WHAT YOU WILL DO: Extract all lines from the data beneath that include the word "click".

[GIVEN DATA]

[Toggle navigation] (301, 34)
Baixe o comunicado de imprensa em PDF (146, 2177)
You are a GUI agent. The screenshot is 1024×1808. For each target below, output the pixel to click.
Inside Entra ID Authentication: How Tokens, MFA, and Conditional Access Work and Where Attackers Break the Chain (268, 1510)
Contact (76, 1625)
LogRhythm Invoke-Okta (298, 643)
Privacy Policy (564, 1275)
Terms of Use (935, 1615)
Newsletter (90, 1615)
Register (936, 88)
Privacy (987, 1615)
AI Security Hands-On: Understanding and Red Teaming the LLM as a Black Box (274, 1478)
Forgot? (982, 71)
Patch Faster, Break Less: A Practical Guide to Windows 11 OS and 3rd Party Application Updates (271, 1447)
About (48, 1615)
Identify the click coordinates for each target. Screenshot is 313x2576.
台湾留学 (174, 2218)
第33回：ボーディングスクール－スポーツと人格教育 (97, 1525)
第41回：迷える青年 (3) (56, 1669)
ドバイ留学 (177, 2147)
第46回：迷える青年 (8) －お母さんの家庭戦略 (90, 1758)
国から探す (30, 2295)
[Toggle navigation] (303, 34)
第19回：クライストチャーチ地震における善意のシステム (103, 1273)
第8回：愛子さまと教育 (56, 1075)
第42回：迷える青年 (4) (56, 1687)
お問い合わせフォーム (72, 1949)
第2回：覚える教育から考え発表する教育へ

[/GIVEN DATA]

THE ANSWER:
You are a GUI agent. The screenshot is 1024×1808. For each target below, output the pixel to click.
Identify the click coordinates for each target. Screenshot is 313x2576.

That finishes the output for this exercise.